It would be useful to take seriously the 600 or 800 people whose response to Wednesday’s melee in the House of Commons was to inquire how everyone would have reacted if Stephen Harper had been the offending prime minister.
Let us go through the exercise.
Say it’s May of 2012 and Harper, early-ish in his third mandate—the only one in which a majority of MPs were Conservatives—looks up from his seat to discover some silly business going on between the Liberal whip and a bunch of NDP MPs. The Conservatives’ chief government whip shrugs. Canada’s 22nd prime minister leaps up from his seat and marches double-time across the aisle.
Grabbing the Liberal by the elbow, Harper growls “Get the f–k out of the way” to the New Democrats, his elbow colliding with one. She misses the next vote to collect herself.
How do you suppose that’d have gone over?
Note that it takes effort to imagine all this, because in real life Harper never did any such thing. Sure, he used parliamentary rules to limit debate, ran up big budget deficits, and had staffers devoted more or less full-time to his hagiography. In other words, he did a lot of things Justin Trudeau has begun doing. But Harper never personally racked up a casualty list. (I exaggerate for comic effect. You are offended. Get in line.)

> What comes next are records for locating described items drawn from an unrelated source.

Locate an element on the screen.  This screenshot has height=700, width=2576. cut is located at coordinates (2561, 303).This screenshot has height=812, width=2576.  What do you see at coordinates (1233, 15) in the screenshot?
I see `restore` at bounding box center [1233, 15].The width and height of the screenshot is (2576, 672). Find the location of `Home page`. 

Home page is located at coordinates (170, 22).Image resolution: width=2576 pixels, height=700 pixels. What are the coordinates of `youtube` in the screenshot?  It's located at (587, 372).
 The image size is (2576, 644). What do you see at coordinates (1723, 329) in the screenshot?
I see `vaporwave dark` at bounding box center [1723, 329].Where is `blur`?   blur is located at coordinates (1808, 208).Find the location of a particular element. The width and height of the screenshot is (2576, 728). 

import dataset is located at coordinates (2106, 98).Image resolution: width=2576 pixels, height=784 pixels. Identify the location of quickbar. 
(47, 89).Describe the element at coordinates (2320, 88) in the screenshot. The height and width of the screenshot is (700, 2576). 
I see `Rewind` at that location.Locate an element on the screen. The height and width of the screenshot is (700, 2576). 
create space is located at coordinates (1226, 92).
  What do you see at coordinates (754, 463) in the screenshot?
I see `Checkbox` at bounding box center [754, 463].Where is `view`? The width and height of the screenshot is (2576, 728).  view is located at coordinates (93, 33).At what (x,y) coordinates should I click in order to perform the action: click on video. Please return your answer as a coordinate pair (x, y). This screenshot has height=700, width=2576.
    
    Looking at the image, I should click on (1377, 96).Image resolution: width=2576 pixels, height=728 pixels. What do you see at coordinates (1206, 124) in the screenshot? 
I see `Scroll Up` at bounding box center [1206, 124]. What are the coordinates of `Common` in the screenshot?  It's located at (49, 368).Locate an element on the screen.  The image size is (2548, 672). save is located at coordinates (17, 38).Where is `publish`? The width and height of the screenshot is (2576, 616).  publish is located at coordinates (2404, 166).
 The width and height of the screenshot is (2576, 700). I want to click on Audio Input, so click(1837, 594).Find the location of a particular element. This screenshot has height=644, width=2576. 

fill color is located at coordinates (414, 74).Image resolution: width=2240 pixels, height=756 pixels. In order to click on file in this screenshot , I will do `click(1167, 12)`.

If he had, it is easy to suppose the Liberal garment-rending would have been thunderous, that Michael Harris would have two-thirds of his next book written by dawn, and that Conservatives, while not thrilled with their man’s comportment, would be impatient with their opponents’ inability to describe it without quavering voices.
In other words, where you stand on such things often depends on where you sit. Perhaps we can agree on this much: Harper didn’t do anything resembling what Trudeau did, because prime ministers shouldn’t act that way. In 21 years here I’ve never seen any prime minister grow so grandly weary with the Commons routine that he felt authorized to jump up and push his colleagues around. Trudeau’s tantrum was bad parliamentary procedure (the vote could have proceeded even if Gord Brown, the Conservative whip, had never found his seat, as Aaron Wherry pointed out). It was loutish language, if we stick to the principle that nobody should use words inside the House of Commons that just about everyone uses outside. It gave help to Brown that Brown hadn’t requested, and it hurt Ruth Ellen Brosseau in a way no MP should have to tolerate. Trudeau was right to apologize immediately after, then in greater detail and at length Thursday morning.
Trudeau’s hissy fit was the surprising consequence of a box the Liberals had built diligently for themselves. Their election platform amounted to a promise to defy physics. They would accomplish more than any government in a generation, while permitting debate on any subject to run as long as MPs wanted, while ending the Conservative practice of lumping unrelated topics together into a single bill. Infinite debate on an infinity of bills. It was only a matter of time before something gave. Either they would not be able to implement their agenda, or they would have to stop doing it politely.
The assisted-death bill, C-14, was the camel that broke the back of Trudeau’s straw house. OK, that’s a lousy mixed metaphor, but bear with me, it’s been a weird week. The bill takes Parliament into new and hotly contested moral terrain. It pushes hard up against a deadline set by the Supreme Court, thanks to Conservative dithering at the end of the Harper years and an overstuffed Liberal agenda since last fall. Trudeau was faced with a choice that he will have to face many more times as prime minister, between his agenda and decorum. Motion 6, a truly impressive scythe for cutting down opposition powers, was his response: He would rather get things done than be nice. Today, his already tenuous tactical position weakened by his own temper, he withdrew Motion 6. But the problem remains: Forced to be nice, he will now get less done.
Trudeau knew he had lost the day. He resisted the temptation to be grudging. He apologized repeatedly to just about everyone for just about everything he’d done on Wednesday. His opponents were, in the main, less self-aware. The parade of shocked expressions, the reference one MP made to “impact statements” as though MPs had witnessed a beheading, the interminable procession of theatrically wounded survivors, suggested it had not occurred to MPs that Canadians might be watching all of them, and judging them separately and as a species.
In particular, New Democrats who had lined up like cattle on the floor of the Commons to block a colleague—to the apparent grand satisfaction of the only major-party leader in the history of the country so odious as to lose a leadership-review vote outright—seemed unable to understand that buttering the bread of their grievance a yard thick might not be striking the entirely appropriate note.
So there is blame to go around. But none of it excuses Trudeau, whose assisted-dying bill, friendless and unlikely to last in court, joins his electoral-reform plan as evidence that the House of Commons is the part of his job he understands least, likes least, and can manage least.